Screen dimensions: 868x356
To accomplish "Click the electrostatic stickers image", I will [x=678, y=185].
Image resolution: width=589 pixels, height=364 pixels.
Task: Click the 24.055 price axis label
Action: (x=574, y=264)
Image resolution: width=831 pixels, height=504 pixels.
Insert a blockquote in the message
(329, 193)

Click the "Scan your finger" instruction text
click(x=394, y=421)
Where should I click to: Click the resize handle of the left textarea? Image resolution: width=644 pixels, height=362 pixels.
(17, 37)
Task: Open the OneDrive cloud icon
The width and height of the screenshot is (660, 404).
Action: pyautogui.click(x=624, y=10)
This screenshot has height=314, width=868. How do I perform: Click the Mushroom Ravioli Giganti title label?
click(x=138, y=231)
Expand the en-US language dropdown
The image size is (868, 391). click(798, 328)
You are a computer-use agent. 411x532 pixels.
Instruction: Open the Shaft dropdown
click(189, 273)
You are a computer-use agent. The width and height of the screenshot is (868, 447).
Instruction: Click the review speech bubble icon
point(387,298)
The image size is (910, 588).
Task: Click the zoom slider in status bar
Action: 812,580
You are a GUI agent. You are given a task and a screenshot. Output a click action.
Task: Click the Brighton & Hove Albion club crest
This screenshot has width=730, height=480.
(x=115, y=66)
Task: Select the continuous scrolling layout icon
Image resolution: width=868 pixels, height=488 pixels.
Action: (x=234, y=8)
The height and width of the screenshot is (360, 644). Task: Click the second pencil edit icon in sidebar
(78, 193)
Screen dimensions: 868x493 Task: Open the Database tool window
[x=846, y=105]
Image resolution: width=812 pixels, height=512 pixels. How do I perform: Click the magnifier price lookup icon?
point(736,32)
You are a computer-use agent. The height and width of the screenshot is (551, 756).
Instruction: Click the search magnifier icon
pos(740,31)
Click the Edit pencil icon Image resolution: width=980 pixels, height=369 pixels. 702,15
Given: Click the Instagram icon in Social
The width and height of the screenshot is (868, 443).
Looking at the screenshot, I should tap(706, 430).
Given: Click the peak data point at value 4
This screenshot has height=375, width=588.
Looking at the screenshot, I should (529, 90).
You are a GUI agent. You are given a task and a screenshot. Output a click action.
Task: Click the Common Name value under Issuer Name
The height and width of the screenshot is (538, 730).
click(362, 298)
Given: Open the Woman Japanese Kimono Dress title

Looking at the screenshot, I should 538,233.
# # # # #
ABOUT THIS TASK:
Search the material for "computer" and copy each matching line.

RESULT OF THIS TASK:
You are a computer-use agent. 411x532 pixels.
You are a computer-use agent. The width and height of the screenshot is (868, 447).
You are a computer-use agent. The height and width of the screenshot is (551, 756).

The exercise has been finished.